According to Statista, countries in the North Atlantic Treaty Organization (NATO) have sharply reduced their troop levels over the past few decades. Germany and Italy are the countries who have implemented the most significant reductions. Both have cut their troops by 65% since 1990. 

Other countries such as France (62%), Spain (53%), Turkey (42%), the United Kingdom (49%), and the United States (38%) have cut their troop levels as well, albeit at a slower pace. 

Due to the outbreak of a war between Russia and Ukraine, NATO members are now expected to increase military spending and boost their troop numbers in the upcoming years. Several media outlets have reported that defense leaders from the 30 NATO member nations have called on NATO’s leaders to craft plants to strengthen the alliance’s deterrence in the face of a resurgent Russia. 

NATO Secretary General Jens Stoltenberg already announced plans to station more forces in the Baltic and Eastern European member nations of the alliance.

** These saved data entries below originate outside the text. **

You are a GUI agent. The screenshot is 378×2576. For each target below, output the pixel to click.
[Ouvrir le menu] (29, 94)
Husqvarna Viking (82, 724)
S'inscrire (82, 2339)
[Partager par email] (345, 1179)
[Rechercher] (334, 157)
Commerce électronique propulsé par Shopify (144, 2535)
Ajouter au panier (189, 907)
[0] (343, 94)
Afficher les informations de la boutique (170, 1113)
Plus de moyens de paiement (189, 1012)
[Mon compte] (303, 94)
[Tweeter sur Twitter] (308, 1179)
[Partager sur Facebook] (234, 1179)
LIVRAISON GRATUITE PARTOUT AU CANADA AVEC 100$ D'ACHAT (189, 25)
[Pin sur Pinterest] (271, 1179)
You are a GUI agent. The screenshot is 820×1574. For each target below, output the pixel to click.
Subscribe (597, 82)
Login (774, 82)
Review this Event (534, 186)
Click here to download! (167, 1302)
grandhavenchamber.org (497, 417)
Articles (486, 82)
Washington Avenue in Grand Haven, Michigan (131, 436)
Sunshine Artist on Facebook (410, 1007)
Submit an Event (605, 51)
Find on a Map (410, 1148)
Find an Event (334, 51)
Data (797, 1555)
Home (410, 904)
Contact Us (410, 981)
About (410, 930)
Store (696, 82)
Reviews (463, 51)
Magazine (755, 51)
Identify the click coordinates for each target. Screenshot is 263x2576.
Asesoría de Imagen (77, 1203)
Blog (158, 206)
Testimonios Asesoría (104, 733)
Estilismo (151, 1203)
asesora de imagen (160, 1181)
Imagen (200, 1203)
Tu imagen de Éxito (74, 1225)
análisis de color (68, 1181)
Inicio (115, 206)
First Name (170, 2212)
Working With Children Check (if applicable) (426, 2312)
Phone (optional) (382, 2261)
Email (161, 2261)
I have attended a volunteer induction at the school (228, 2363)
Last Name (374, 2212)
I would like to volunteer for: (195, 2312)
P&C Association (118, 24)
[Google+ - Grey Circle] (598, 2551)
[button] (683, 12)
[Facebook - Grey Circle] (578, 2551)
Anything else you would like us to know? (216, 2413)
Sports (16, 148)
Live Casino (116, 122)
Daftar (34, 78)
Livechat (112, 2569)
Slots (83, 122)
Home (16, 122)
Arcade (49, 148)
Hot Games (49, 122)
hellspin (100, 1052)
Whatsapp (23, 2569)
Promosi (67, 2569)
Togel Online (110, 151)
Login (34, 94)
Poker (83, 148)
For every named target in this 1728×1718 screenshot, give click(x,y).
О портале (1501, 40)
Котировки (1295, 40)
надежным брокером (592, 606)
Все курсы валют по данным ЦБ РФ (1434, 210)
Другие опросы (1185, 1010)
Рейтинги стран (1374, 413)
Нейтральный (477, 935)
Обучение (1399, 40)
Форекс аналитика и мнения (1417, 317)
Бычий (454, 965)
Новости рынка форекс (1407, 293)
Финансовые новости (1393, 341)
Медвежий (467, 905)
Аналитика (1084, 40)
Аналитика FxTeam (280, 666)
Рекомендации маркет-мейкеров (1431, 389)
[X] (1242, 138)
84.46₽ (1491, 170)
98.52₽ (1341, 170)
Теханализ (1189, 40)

On top of that, NATO will also be strengthening air and naval forces in addition to defense and space capabilities.

NATO was originally founded in 1949 to provide a geopolitical balance against the Soviet Union in Europe throughout the Cold War. When the Soviet Union dissolved in 1991, it was expected that NATO would be rolled back given how the Russian Federation was nowhere near as powerful as the Soviet Union and its satellite states in the Warsaw Pact. 

However, NATO began to incorporate former Warsaw Pact nations and former Soviet republics during the late 1990s. The first tranche of NATO expansion consisted of Czechia, Hungary, and Poland in 1999. Bulgaria, Estonia, Latvia, Lithuania, Romania, Slovakia and Slovenia were subsequently added in 2004. Albania and Croatia were added in 2009 during the administration of Barack Obama, while Montenegro (2017) and North Macedonia (2020) joined NATO under former President Donald Trump’s watch. 

NATO now has 30 member nations within its fold. 

While concerns about a rising Russia are valid for Eastern and Central European countries, who have been historically subjugated by the Soviet Union and Imperial Russia are valid, continuing to be a NATO member is no longer in the US’s interest. 

Instead, the US should focus more of its national defense strategy in the Western Hemisphere and on the southern border. Populist Republican candidates should make it a point in their respective campaigns to run on platforms calling for the US’s withdrawal from NATO. 

With so many problems at home and an existential crisis at our southern border, staying in NATO and assuming the function of being the primary defense provider in Europe is no longer sustainable.